Guaranteed benefits can be monetized. The gift’s goal is to start building generational wealth. But nothing prevents me from lending one of these athletes $50k today if they give me an LPOA over that death benefit tomorrow (assuming this doesn’t breach any covenants).

stouset 4 hours ago | parent [-]

$200k is not even remotely close to generational wealth, particularly when structured as $100k 20 years from now and another $100k 50-ish years from now. Those would be worth an estimated $55k and $22k in inflation-adjusted dollars.

It’s a totally different story if those are in a trust which is invested on behalf of the athletes, which pays out the invested value at time of disbursement.
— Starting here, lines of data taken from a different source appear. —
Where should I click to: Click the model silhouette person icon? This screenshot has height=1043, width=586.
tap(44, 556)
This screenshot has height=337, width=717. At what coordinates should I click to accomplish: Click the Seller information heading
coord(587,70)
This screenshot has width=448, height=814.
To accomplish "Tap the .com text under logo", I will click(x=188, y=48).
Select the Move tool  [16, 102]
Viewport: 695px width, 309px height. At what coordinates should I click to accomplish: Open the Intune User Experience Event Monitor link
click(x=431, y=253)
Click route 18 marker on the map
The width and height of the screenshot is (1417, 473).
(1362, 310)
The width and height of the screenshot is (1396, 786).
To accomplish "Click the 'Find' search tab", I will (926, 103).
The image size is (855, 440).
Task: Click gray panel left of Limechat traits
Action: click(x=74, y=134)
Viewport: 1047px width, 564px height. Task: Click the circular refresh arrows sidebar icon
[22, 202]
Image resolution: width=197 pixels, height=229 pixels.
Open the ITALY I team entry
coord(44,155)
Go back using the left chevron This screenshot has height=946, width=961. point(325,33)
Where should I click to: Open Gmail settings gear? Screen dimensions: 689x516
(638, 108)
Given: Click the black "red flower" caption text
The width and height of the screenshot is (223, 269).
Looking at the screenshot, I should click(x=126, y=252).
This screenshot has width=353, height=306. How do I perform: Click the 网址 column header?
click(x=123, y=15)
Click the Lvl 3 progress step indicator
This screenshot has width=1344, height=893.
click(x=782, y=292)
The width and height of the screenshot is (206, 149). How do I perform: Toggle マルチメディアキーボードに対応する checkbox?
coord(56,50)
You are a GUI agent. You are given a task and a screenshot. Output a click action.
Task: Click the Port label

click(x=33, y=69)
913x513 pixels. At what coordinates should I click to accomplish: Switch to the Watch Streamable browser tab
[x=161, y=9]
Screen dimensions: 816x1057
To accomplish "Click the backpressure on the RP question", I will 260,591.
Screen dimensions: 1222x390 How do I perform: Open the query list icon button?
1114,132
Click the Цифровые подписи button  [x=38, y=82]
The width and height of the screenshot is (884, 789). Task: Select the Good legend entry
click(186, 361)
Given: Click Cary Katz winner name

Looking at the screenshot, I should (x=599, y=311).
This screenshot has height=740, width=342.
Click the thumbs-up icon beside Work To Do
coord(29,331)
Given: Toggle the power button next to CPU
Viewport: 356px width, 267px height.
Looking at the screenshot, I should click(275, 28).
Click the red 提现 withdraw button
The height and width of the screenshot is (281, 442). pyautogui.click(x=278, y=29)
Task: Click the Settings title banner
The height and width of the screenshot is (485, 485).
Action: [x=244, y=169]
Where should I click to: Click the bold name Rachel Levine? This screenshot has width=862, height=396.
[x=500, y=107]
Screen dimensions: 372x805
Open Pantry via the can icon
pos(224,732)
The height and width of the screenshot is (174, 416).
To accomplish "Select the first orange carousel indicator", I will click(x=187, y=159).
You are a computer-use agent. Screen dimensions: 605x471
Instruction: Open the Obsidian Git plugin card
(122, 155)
But I would be shocked if it were set up that way. Pleasantly shocked but shocked nonetheless.

JumpCrisscross 2 hours ago | parent | next [-]

An athlete who competes for a couple seasons would have the down payment for a house in each of those pay-outs. (And be able to, in all likelihood, borrow against it if they needed it earlier.)

saghm 2 hours ago | parent | next [-]

Given how old most Olympic athletes are when they debut I'm sure that could be helpful if they don't incur any living expenses for another 2-3 decades afterwards

stouset 2 hours ago | parent | prev [-]

We have now moved the goalposts from starting to build generational wealth to maybe part of a down payment on a house in a low-demand area in their mid-forties, assuming they have enough income to still qualify for the loan on the property.

This is a great gift to the athletes, don’t get me wrong. There was just no need to oversell it.